* AIM OF THE EXERCISE:
Show every line from the data below that includes "computer".

* GIVEN INFORMATION:
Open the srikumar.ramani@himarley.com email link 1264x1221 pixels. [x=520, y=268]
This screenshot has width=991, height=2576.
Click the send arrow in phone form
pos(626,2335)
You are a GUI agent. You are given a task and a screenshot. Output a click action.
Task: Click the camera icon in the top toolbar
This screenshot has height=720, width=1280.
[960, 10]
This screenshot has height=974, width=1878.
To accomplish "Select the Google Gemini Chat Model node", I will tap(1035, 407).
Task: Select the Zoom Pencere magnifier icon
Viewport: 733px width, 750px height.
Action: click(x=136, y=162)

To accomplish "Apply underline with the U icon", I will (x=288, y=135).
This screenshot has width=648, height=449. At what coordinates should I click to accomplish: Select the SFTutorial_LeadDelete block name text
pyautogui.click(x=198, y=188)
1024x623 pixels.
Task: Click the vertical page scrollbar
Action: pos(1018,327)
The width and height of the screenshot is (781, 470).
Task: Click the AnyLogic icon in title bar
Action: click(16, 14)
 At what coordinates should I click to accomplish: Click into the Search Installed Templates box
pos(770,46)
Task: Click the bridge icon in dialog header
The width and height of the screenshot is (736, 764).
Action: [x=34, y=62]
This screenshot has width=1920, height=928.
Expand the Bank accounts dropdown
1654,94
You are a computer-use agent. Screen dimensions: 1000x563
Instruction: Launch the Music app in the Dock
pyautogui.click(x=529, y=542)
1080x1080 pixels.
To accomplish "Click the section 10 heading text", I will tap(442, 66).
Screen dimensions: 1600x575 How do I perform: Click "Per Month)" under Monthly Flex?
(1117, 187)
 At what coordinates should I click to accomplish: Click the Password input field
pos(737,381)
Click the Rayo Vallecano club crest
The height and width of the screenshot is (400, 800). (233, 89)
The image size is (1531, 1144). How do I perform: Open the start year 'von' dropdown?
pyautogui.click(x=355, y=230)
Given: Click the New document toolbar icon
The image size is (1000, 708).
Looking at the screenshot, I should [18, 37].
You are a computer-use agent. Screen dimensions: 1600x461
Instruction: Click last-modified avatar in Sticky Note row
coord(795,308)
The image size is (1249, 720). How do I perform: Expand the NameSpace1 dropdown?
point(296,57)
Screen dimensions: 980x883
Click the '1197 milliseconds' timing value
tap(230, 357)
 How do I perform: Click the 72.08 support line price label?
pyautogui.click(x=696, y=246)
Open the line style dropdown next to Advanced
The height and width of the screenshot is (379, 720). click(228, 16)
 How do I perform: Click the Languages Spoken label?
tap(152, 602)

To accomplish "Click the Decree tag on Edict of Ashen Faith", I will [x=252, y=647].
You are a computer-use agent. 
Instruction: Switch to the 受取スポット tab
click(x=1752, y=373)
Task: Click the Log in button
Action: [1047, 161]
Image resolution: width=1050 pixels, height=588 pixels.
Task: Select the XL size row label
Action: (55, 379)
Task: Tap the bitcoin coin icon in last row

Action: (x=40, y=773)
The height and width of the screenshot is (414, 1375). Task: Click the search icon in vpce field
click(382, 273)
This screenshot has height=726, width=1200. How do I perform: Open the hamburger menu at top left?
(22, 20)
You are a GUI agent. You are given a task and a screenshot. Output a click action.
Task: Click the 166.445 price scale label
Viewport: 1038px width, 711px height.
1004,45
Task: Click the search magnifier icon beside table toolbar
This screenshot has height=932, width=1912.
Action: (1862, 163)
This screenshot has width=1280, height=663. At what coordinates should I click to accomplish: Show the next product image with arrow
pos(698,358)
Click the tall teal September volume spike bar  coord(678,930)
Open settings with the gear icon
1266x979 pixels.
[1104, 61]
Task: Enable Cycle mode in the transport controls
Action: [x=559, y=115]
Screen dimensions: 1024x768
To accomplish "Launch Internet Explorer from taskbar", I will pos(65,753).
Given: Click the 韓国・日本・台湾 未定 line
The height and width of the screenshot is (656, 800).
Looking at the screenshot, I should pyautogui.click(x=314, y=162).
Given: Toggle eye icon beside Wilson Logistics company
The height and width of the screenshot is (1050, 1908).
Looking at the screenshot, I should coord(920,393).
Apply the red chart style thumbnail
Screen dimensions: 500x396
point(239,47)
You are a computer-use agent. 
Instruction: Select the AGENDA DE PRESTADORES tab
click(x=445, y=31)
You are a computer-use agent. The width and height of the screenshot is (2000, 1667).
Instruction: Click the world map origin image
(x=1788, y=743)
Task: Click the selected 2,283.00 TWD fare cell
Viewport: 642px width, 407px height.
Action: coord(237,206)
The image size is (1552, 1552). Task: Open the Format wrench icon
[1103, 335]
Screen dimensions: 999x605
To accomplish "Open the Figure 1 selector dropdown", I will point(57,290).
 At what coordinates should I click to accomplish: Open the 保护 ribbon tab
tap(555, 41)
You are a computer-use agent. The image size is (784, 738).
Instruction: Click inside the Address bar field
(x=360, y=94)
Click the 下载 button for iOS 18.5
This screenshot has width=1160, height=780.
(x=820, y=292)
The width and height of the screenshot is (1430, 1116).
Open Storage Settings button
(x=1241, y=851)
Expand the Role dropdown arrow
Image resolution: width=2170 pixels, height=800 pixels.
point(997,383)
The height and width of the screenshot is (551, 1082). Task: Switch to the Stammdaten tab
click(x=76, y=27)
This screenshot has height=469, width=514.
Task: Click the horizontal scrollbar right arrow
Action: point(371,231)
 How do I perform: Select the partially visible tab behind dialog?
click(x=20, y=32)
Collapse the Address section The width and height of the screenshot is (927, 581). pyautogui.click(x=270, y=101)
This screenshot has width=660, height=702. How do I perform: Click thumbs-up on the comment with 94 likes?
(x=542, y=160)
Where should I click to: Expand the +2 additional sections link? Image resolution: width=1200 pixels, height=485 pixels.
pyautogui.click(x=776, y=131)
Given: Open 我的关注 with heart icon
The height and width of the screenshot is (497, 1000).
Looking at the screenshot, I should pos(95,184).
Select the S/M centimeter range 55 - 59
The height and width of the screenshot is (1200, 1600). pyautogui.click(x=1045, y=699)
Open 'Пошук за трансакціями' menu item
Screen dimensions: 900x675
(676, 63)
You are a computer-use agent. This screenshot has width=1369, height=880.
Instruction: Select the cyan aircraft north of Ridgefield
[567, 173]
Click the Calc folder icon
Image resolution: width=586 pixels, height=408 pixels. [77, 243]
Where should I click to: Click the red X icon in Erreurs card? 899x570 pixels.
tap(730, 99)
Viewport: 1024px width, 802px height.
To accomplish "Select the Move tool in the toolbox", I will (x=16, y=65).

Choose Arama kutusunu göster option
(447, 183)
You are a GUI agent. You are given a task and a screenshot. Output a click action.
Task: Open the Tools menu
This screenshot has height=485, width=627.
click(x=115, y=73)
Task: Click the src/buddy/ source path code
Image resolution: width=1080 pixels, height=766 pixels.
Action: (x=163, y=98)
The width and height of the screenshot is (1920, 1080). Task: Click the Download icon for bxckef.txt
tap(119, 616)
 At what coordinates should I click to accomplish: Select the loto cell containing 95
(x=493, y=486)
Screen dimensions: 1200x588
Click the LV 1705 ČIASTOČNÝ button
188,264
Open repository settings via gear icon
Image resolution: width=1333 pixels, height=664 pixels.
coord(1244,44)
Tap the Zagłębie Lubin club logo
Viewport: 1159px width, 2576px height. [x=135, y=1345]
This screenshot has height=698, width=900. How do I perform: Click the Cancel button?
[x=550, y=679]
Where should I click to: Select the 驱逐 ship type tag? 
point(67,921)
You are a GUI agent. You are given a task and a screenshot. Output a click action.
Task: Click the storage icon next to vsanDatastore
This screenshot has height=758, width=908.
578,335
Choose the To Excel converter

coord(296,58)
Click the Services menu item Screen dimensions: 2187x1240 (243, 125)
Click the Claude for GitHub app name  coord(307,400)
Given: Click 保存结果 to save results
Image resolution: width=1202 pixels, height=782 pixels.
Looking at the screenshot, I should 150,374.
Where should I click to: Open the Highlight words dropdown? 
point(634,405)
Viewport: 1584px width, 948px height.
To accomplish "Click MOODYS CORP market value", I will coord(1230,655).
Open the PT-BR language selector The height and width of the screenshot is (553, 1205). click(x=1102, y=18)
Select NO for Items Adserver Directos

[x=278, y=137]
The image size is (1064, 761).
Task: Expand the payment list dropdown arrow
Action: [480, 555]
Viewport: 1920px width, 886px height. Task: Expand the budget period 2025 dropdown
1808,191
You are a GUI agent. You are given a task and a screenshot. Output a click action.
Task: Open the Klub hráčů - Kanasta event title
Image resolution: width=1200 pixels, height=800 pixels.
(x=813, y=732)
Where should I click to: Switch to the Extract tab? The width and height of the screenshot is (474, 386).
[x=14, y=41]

* SOLVED PROBLEM:
You are a computer-use agent. Screen dimensions: 1000x563
You are a computer-use agent. Screen dimensions: 1600x461
You are a computer-use agent. 
You are a computer-use agent. 
You are a computer-use agent. The width and height of the screenshot is (2000, 1667).
You are a computer-use agent. The image size is (784, 738).
You are a computer-use agent. This screenshot has width=1369, height=880.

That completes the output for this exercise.